Problem description →
Omit all pictures, and print word for word only the lines from the one containing "Click the 100% marker on the horizontal axis" through the end of the data.
BEGIN Material shown
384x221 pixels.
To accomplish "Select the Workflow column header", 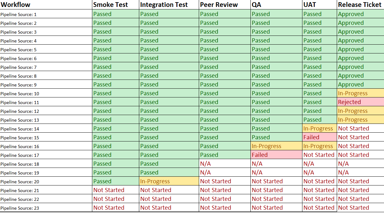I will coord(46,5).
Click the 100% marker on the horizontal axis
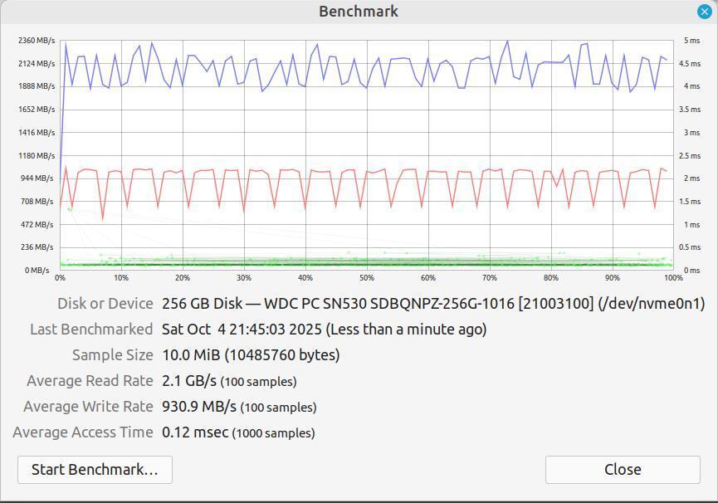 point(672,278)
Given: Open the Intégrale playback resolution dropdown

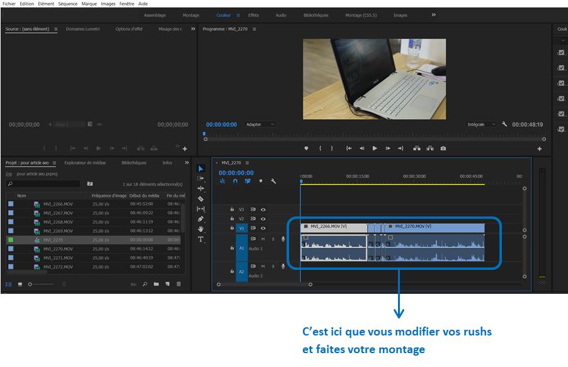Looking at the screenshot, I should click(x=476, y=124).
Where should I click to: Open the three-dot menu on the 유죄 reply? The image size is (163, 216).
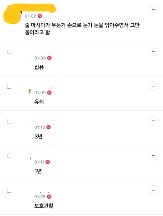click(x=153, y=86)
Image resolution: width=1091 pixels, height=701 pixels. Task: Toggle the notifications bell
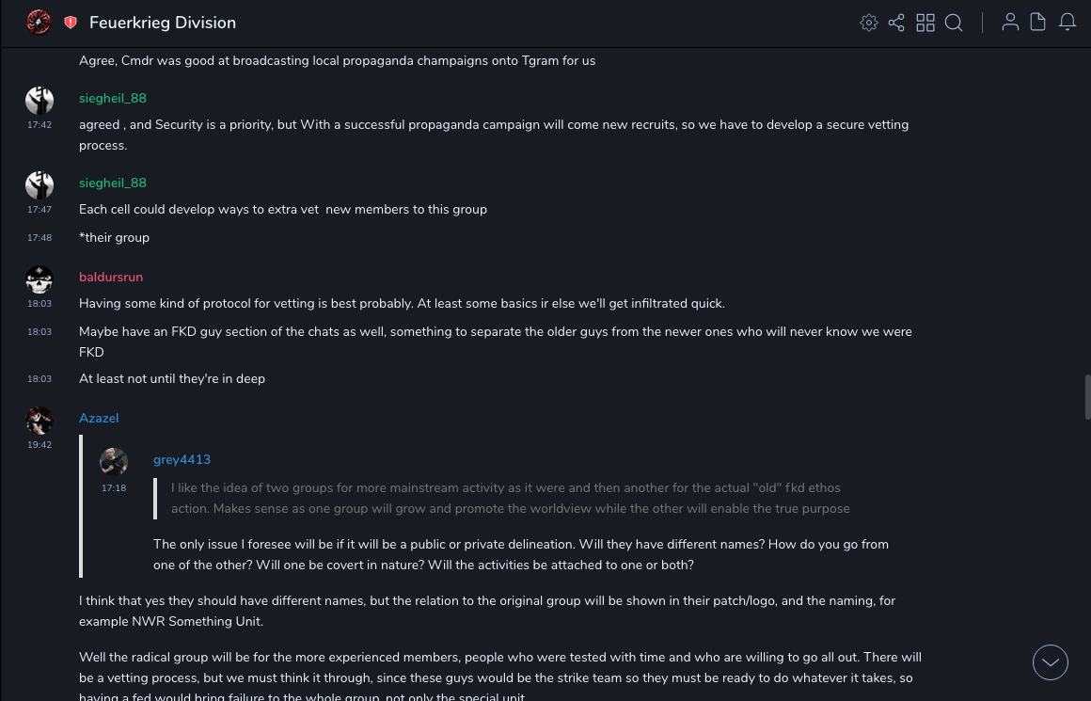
END Material shown
Completed task →
Click the 100% marker on the horizontal axis
 point(672,278)
Given: Open the Intégrale playback resolution dropdown

Looking at the screenshot, I should click(x=476, y=124).
Where should I click to: Open the three-dot menu on the 유죄 reply? The image size is (163, 216).
click(x=153, y=86)
Image resolution: width=1091 pixels, height=701 pixels. Task: Toggle the notifications bell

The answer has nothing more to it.